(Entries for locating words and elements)

=-=-=

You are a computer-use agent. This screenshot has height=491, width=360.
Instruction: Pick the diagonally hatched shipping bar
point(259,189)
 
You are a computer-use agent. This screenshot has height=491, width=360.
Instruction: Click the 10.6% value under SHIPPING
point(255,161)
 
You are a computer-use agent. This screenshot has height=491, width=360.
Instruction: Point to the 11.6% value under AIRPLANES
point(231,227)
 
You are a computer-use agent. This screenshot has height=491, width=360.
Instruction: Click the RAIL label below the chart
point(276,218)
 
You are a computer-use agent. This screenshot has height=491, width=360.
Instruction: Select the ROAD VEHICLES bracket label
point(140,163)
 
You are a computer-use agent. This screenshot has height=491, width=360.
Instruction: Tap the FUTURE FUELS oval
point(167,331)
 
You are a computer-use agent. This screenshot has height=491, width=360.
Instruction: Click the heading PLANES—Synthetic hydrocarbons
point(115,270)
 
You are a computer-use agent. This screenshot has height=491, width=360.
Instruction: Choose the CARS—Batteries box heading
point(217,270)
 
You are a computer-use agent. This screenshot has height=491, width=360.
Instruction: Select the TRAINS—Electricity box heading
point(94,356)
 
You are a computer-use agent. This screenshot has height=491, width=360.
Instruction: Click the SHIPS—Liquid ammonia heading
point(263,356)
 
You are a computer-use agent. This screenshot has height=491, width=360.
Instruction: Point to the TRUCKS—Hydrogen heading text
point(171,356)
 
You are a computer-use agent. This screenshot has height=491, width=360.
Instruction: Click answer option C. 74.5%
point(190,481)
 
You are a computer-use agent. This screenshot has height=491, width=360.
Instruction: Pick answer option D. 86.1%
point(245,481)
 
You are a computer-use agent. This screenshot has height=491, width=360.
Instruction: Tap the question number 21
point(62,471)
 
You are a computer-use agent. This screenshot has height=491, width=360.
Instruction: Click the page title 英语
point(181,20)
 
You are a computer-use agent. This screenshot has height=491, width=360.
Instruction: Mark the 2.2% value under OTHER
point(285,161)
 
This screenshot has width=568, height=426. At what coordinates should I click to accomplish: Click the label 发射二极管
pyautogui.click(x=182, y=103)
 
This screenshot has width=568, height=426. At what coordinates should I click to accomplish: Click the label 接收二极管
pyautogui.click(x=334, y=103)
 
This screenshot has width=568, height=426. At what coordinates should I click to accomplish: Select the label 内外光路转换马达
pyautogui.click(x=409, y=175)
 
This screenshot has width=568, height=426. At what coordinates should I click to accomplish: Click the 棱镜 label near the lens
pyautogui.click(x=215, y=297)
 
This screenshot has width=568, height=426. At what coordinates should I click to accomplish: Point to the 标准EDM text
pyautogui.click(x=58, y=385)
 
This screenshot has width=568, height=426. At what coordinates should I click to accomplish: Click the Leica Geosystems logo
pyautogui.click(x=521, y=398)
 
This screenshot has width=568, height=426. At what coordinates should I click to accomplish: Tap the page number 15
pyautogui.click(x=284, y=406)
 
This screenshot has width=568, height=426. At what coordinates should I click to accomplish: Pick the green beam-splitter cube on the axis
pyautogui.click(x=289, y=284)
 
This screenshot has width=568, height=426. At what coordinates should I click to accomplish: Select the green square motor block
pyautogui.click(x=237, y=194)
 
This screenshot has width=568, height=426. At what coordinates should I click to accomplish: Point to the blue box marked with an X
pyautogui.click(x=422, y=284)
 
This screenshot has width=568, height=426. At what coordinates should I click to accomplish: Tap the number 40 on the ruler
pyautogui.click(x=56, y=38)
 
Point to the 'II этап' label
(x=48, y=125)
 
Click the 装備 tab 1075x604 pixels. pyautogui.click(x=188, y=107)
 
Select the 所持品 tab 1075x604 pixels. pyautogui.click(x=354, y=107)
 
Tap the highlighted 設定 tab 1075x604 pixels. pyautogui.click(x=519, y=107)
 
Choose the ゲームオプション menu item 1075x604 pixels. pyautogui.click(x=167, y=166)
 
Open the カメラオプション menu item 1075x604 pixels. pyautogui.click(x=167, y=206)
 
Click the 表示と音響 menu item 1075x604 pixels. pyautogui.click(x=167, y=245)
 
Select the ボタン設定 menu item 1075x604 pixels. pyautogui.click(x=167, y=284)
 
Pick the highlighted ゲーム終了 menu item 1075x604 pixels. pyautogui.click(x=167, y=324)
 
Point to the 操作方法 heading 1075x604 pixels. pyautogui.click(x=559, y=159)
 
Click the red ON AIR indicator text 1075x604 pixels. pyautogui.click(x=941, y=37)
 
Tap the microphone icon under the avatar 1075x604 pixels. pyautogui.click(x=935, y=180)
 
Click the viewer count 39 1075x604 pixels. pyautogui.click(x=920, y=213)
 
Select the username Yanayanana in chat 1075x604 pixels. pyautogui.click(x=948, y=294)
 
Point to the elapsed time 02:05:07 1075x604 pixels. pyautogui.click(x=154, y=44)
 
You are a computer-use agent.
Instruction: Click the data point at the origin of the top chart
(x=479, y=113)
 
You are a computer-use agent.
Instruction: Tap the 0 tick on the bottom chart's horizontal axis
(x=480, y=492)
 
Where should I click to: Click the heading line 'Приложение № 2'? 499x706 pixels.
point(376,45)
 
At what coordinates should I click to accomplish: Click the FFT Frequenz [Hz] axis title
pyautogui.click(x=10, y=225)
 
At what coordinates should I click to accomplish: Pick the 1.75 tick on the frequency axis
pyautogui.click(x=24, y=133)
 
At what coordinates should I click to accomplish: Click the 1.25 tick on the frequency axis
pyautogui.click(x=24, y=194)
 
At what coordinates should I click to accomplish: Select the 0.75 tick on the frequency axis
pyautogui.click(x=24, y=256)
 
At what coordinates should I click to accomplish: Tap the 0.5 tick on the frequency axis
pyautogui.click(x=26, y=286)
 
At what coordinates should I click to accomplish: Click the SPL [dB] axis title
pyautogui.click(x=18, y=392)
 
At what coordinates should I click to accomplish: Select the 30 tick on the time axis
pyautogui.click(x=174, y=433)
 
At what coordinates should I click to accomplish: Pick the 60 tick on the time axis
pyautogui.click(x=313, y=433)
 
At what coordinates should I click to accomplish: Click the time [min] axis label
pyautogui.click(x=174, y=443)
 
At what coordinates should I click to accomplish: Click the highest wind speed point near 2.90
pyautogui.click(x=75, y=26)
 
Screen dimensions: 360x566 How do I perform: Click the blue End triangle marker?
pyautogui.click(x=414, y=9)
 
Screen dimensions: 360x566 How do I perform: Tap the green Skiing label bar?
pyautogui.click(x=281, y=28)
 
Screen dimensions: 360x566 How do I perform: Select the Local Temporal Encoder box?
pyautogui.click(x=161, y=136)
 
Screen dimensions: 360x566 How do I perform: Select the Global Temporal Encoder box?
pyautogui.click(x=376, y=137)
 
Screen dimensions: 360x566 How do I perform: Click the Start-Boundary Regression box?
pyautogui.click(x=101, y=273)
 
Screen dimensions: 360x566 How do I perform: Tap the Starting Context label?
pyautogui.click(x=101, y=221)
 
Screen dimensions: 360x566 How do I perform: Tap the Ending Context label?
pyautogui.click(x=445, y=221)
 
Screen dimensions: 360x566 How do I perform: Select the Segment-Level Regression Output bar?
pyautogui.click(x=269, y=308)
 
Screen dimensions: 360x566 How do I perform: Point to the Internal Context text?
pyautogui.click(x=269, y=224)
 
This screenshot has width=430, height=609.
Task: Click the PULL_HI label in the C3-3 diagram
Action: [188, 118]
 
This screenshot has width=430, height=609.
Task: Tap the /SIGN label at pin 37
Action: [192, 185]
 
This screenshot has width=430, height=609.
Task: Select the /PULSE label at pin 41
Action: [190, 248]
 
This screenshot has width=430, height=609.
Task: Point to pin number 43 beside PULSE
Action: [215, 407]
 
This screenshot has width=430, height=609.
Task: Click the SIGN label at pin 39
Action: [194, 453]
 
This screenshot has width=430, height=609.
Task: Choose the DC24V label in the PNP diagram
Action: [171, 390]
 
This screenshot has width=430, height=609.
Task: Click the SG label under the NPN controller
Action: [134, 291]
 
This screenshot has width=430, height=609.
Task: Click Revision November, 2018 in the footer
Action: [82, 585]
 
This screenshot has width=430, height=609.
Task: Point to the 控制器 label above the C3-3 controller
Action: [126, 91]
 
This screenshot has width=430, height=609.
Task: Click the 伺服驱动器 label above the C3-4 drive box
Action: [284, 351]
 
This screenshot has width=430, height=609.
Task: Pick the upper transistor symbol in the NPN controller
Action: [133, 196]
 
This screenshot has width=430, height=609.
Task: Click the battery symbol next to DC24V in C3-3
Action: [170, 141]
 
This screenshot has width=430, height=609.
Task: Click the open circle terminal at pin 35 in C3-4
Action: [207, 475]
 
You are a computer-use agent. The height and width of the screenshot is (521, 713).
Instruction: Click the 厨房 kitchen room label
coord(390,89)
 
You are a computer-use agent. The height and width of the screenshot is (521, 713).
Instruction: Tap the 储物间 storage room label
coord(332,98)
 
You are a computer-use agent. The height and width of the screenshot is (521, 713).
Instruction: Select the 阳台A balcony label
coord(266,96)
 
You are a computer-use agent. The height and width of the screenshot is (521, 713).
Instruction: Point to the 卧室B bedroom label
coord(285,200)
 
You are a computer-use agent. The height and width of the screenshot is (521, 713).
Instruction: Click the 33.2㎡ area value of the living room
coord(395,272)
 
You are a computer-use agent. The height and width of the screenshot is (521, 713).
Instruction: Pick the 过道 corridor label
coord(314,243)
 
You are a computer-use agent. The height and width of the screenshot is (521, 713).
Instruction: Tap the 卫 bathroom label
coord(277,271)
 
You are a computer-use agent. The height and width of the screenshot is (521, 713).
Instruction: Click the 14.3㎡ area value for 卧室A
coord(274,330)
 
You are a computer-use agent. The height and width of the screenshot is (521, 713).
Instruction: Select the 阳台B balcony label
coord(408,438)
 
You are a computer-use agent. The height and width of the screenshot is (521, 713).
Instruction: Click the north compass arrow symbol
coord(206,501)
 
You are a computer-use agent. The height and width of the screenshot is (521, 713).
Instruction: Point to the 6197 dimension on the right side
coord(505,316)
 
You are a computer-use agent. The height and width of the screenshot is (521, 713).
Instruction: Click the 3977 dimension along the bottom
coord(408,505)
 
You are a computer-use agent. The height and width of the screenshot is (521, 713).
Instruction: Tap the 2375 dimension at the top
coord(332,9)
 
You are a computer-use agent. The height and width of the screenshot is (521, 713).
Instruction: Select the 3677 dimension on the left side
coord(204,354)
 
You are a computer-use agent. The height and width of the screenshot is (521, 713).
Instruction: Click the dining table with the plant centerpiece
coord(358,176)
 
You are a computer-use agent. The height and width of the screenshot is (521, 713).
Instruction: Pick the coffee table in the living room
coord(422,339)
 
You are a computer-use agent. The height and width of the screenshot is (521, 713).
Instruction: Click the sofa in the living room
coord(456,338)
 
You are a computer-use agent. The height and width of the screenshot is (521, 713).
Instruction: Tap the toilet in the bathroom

=-=-=

What the task asks:
Copy out, unchanged, the lines of the data from the line containing "Screen dimensions: 360x566 How do I perform: Tap the Starting" up to and including the line containing "Action: [188, 118]".

Written response:
Screen dimensions: 360x566 How do I perform: Tap the Starting Context label?
pyautogui.click(x=101, y=221)
 
Screen dimensions: 360x566 How do I perform: Tap the Ending Context label?
pyautogui.click(x=445, y=221)
 
Screen dimensions: 360x566 How do I perform: Select the Segment-Level Regression Output bar?
pyautogui.click(x=269, y=308)
 
Screen dimensions: 360x566 How do I perform: Point to the Internal Context text?
pyautogui.click(x=269, y=224)
 
This screenshot has width=430, height=609.
Task: Click the PULL_HI label in the C3-3 diagram
Action: [188, 118]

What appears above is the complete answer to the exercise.